• Data extracted from a collection:
□ □ □

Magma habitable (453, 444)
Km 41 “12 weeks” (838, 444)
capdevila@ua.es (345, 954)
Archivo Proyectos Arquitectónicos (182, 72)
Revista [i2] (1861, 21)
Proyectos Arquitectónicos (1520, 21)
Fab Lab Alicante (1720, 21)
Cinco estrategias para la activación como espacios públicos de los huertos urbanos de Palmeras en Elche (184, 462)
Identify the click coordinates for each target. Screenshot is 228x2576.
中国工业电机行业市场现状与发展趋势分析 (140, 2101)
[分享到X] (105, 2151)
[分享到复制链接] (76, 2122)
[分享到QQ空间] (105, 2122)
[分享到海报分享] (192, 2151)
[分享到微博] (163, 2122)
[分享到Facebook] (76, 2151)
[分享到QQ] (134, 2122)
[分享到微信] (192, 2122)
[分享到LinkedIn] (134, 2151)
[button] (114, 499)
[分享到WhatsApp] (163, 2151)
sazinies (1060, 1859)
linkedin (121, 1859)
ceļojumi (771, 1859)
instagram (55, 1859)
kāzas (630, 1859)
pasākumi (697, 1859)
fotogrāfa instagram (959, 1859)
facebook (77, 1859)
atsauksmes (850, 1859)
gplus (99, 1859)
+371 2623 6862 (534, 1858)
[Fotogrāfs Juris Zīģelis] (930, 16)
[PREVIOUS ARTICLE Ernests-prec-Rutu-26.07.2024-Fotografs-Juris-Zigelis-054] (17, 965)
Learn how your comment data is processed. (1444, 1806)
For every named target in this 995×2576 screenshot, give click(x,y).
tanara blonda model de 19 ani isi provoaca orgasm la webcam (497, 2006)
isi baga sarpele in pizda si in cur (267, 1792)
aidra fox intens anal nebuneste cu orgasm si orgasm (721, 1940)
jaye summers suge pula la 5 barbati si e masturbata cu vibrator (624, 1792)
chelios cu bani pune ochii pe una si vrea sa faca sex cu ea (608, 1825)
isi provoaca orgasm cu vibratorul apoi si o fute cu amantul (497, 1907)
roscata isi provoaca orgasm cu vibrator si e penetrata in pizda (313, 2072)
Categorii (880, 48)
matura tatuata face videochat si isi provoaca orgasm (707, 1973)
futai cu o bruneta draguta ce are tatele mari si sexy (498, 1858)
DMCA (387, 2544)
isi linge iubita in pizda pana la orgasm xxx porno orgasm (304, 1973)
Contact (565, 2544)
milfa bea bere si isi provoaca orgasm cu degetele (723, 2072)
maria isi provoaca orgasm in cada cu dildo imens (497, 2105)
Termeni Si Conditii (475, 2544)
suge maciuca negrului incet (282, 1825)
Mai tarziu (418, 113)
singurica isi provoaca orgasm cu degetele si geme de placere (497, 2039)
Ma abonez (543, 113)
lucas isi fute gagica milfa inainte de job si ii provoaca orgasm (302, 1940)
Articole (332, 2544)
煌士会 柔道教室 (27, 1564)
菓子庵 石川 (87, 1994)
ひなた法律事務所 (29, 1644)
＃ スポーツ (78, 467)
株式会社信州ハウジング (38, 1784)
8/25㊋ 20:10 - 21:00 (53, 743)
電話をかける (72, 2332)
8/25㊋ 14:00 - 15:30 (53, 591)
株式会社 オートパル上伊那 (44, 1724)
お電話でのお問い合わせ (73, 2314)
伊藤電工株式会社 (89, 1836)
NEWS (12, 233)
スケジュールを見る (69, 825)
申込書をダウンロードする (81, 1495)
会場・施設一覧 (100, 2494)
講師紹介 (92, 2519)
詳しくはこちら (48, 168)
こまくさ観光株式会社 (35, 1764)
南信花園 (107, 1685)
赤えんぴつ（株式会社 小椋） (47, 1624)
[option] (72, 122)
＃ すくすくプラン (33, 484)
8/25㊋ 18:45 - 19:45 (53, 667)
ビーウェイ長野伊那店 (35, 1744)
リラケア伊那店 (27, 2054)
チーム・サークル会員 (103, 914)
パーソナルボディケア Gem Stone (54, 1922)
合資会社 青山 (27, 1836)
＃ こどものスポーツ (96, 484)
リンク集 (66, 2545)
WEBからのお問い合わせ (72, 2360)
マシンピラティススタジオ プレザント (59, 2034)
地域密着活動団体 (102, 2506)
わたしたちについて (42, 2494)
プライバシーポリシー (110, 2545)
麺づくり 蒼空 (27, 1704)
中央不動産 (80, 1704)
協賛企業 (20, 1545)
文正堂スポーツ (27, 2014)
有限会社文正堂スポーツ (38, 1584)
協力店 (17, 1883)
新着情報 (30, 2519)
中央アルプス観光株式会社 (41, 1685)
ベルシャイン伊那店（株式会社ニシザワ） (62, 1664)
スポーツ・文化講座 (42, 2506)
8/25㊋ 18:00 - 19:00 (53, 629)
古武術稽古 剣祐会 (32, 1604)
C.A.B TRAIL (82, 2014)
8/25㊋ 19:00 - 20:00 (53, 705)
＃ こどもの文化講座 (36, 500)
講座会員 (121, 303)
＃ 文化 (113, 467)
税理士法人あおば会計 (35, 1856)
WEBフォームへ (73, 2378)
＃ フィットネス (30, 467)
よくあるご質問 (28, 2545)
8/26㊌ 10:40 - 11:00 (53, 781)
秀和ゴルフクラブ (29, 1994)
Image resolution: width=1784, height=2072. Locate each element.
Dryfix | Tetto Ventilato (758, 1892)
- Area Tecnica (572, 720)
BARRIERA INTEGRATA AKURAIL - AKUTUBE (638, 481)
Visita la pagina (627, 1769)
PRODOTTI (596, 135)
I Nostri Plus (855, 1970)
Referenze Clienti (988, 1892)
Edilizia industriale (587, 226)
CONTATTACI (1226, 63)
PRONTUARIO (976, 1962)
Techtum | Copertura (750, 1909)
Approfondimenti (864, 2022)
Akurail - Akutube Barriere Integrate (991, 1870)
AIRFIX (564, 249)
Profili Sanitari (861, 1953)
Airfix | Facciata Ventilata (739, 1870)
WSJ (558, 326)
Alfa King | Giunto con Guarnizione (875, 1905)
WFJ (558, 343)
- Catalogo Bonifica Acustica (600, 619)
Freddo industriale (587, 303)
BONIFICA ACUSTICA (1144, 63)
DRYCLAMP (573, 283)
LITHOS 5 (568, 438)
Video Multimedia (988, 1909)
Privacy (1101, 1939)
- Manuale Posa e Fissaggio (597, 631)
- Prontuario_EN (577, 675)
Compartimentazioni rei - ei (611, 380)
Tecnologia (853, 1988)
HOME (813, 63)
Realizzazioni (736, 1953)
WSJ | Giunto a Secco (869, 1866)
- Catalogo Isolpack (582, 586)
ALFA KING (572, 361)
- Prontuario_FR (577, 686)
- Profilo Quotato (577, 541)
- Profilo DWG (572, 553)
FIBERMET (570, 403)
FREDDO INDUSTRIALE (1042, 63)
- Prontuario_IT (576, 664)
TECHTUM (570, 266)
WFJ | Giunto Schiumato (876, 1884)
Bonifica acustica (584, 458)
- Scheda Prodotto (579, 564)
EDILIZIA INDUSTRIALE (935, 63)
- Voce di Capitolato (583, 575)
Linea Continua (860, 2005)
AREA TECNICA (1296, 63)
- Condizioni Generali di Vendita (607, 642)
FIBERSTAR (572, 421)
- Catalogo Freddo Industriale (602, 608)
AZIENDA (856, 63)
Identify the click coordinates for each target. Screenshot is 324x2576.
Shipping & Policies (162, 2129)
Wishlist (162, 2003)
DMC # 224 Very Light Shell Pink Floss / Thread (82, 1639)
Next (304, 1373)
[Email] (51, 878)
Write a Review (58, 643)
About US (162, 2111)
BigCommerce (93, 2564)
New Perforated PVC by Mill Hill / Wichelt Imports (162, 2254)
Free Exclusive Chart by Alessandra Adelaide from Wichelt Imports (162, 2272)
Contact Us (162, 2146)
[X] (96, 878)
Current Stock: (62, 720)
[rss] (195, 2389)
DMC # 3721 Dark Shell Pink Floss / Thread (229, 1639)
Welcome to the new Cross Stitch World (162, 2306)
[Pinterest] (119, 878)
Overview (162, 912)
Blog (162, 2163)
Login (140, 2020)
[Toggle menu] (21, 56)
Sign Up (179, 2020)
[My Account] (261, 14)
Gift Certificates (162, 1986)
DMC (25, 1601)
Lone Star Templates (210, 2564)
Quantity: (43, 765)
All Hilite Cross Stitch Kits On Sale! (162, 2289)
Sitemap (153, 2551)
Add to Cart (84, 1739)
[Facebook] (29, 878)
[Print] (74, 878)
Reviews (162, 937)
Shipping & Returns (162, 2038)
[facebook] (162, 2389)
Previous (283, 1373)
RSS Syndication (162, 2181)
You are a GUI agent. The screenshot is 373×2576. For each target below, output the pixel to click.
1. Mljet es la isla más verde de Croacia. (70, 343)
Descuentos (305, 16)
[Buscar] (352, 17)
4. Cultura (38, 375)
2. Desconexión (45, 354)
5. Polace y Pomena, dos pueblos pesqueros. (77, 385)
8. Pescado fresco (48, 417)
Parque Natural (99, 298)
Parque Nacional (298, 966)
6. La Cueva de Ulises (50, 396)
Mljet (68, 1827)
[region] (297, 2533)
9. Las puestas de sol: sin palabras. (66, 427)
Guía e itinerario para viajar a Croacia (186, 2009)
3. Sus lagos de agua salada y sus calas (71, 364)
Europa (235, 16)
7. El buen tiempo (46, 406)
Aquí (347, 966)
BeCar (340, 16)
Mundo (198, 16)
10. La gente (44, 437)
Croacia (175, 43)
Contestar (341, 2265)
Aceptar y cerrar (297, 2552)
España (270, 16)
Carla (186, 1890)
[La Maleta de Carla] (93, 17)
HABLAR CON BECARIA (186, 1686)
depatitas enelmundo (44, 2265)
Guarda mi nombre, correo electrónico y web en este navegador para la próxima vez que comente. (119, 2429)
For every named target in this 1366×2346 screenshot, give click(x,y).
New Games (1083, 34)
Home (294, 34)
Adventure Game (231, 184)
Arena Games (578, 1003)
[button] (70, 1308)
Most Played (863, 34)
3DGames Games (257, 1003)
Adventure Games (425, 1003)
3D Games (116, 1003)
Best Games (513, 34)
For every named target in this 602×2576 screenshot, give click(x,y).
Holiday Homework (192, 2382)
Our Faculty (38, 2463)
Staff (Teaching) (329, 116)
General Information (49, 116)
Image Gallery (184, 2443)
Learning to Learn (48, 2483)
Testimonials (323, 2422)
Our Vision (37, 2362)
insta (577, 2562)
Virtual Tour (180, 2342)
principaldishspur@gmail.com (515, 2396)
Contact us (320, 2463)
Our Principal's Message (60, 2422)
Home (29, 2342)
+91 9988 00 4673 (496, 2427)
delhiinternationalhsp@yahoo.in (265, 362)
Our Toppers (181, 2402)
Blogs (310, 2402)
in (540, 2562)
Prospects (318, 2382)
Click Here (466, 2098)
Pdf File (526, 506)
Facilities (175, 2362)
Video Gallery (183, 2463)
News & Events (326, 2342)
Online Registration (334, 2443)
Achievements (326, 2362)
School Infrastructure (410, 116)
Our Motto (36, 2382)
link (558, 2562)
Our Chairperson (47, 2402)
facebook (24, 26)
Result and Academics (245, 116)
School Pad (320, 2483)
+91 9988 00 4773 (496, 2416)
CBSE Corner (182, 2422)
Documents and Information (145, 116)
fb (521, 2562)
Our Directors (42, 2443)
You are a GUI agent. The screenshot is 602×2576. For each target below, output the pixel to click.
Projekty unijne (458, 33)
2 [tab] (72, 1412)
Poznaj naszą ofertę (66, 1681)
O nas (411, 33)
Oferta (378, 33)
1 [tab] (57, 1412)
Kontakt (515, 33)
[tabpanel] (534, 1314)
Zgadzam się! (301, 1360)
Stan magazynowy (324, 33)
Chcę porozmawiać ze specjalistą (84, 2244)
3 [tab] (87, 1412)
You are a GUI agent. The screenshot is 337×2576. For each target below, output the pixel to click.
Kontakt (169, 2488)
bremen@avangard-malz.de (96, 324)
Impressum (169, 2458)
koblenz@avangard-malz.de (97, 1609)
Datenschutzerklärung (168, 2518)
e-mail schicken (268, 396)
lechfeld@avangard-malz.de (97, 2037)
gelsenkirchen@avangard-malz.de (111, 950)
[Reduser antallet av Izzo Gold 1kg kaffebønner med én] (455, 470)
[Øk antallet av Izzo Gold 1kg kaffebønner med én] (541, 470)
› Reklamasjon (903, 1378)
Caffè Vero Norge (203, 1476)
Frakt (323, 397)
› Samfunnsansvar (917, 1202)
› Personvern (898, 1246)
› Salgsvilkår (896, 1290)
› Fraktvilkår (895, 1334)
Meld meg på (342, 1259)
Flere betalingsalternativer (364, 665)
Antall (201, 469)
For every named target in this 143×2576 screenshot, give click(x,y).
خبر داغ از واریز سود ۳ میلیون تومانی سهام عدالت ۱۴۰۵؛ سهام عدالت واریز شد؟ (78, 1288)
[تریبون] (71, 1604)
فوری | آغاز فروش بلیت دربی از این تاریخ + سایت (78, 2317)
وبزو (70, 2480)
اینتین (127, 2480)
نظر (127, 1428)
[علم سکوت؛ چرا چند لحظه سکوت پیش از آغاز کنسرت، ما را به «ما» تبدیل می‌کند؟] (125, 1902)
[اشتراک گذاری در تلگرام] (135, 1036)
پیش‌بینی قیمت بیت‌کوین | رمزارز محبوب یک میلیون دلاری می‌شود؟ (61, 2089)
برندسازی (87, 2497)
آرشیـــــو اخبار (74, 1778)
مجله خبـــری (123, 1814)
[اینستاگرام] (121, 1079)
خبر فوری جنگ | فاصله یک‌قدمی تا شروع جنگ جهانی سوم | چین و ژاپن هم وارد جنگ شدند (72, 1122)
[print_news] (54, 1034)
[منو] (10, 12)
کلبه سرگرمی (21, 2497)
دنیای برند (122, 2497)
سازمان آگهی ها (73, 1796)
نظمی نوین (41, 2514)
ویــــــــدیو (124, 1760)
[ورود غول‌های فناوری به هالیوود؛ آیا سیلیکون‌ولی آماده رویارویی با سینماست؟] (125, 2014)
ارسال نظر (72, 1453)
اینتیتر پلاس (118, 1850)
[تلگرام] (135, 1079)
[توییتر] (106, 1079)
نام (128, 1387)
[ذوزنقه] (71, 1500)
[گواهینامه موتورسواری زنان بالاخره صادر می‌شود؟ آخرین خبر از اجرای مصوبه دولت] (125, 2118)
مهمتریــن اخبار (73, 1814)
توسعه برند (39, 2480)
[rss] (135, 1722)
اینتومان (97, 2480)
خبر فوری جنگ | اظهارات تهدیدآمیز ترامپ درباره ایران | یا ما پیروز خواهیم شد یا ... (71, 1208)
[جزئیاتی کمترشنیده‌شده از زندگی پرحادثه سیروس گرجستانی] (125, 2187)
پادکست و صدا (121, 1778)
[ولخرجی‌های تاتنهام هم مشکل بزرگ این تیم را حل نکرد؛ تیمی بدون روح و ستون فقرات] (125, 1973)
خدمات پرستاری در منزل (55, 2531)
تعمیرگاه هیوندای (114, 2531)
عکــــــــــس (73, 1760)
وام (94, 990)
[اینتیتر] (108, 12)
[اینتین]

□ □ □

• Exercise directions: Please transcribe exactly the lines above from the line that has "DRYCLAMP (573, 283)" up to and including the line that has "Bonifica acustica (584, 458)"; no other line belongs in the answer.

• Answer to the problem:
DRYCLAMP (573, 283)
LITHOS 5 (568, 438)
Video Multimedia (988, 1909)
Privacy (1101, 1939)
- Manuale Posa e Fissaggio (597, 631)
- Prontuario_EN (577, 675)
Compartimentazioni rei - ei (611, 380)
Tecnologia (853, 1988)
HOME (813, 63)
Realizzazioni (736, 1953)
WSJ | Giunto a Secco (869, 1866)
- Catalogo Isolpack (582, 586)
ALFA KING (572, 361)
- Prontuario_FR (577, 686)
- Profilo Quotato (577, 541)
- Profilo DWG (572, 553)
FIBERMET (570, 403)
FREDDO INDUSTRIALE (1042, 63)
- Prontuario_IT (576, 664)
TECHTUM (570, 266)
WFJ | Giunto Schiumato (876, 1884)
Bonifica acustica (584, 458)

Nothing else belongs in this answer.